Wir bitten Sie darum, an eine Person zu denken, die Sie Ihrem Eindruck nach irgendwann einmal ungerecht behandelt und verletzt hat. Stellen Sie sich für einen Moment die gemeinsamen Ereignisse und die Interaktionen mit dieser Person vor. Versuchen Sie, sich die Person vorzustellen und erinnern Sie sich an all das, was passiert ist. Unten finden Sie einige Fragen über diese Person (Täter/in). Beantworten Sie bitte die folgenden Fragen, während Sie an die Person denken, die Sie verletzt hat.
Items
Nr. |
Item |
Subskala |
1 |
Ich sorge dafür, dass er/sie dafür bezahlt. |
Rache |
2 |
Ich halte so viel Abstand zwischen uns wie möglich. |
Vermeidung |
3 |
Ich wünsche, dass ihm/ihr etwas Schlimmes passiert. |
Rache |
4 |
Ich lebe so, als ob es ihn/sie gar nicht gibt (als ob er/sie nicht da ist). |
Vermeidung |
5 |
Ich vertraue ihm/ihr nicht. |
Vermeidung |
6 |
Ich möchte, dass er/sie bekommt, was er/sie verdient. |
Rache |
7 |
Es fällt mir schwer, freundlich zu ihm/ihr zu sein. |
Vermeidung |
8 |
Ich gehe ihm/ihr aus dem Weg. |
Vermeidung |
9 |
Ich werde es ihm/ihr heimzahlen. |
Rache |
10 |
Ich breche die Beziehung zu ihm/ihr ab. |
Vermeidung |
11 |
Ich will ihn/sie leiden sehen. |
Rache |
12 |
Ich ziehe mich von ihm/ihr zurück. |
Vermeidung |
Antwortvorgaben
5-stufige Ratingskalen mit den Zahlenwerten 1 bis 5 und Benennung der Endpole 1 = 'Lehne vollständig ab' und 5 = 'Stimme voll und ganz zu'.
Auswertungshinweise
Es können Summenwerte für die Subskalen Vermeidung und Rache durch Addition der Zahlenwerte für die ihnen zugeordneten Items gebildet werden.

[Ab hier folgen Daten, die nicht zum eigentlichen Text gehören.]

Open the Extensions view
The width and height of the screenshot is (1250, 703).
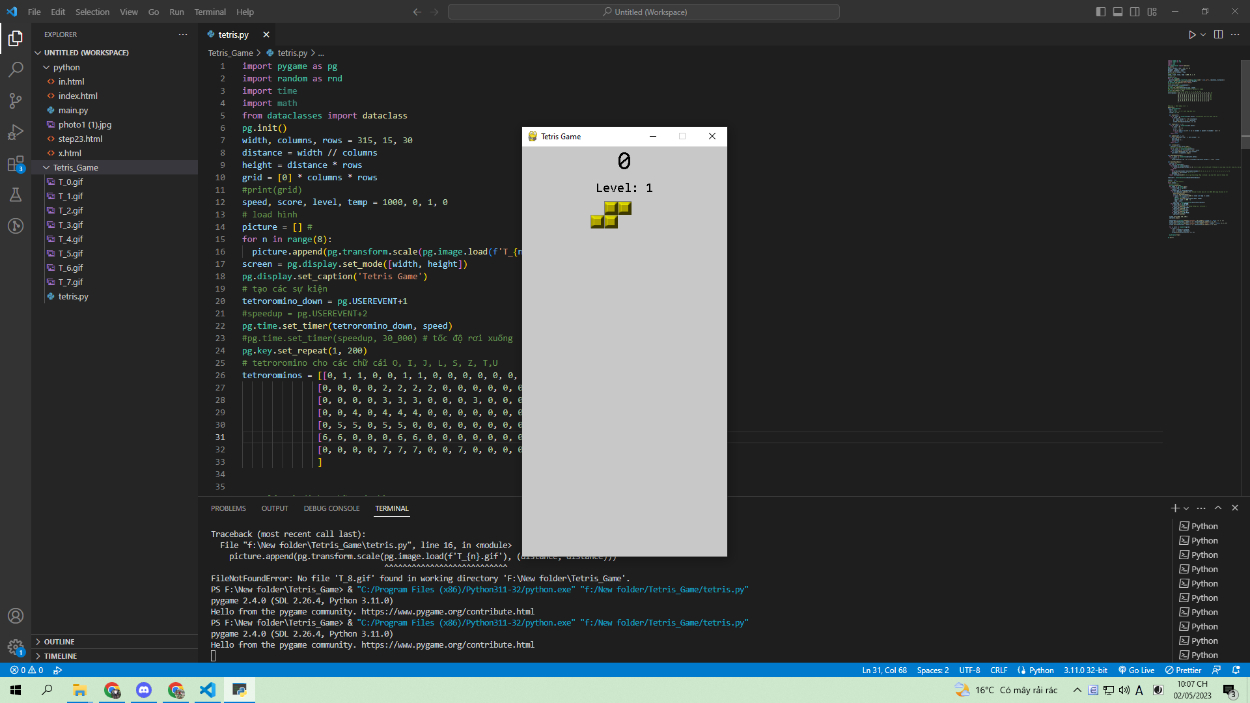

Das Konstrukt Vergebung spielte in der Vergangenheit im deutschen Sprachraum nur eine recht untergeordnete Rolle. Wenn überhaupt, dann wurde es fast ausschließlich im religiösen Kontext thematisiert und untersucht. Die Vergebungsfähigkeit bzw. die Vergebungsunfähigkeit von Schuld hat aber einen großen Stellenwert in jeder Art von zwischenmenschlichen Beziehungen (McCullough, Pargament & Thoresen, 2000; Wolf, 2002). Es existierte jedoch bislang noch kein deutsches Instrument, mit dem dieses Konstrukt adäquat erfasst werden konnte. Aus dem englischen Sprachraum liegt dazu das 'Transgression-Related Interpersonal Motivations Inventory' (TRIM; McCullough et al., 1998) vor. Es umfasst die zwei Subskalen Vermeidung und Rache, die nach McCullough et al. (1998) den beiden grundlegenden Dimensionen von Vergebung entsprechen. Dabei ist zu beachten, dass beide Dimensionen eher Teilaspekte von Vergebungsunfähigkeit/Vergeltung als von Vergebungsfähigkeit abbilden. Das Trim wurde bisher in mehrere Sprachen übertragen und auf seine psychometrische Güte geprüft. In diesen Untersuchungen konnte die Zuverlässigkeit und Validität des Instruments einschließlich der postulierten zweidimensionalen Struktur wiederholt belegt werden. Da ein entsprechendes Instrument, wie erwähnt, für den deutschen Sprachraum noch aussteht, wurde die hier dokumentierte deutsche Übersetzung des TRIM erstellt und empirisch erprobt.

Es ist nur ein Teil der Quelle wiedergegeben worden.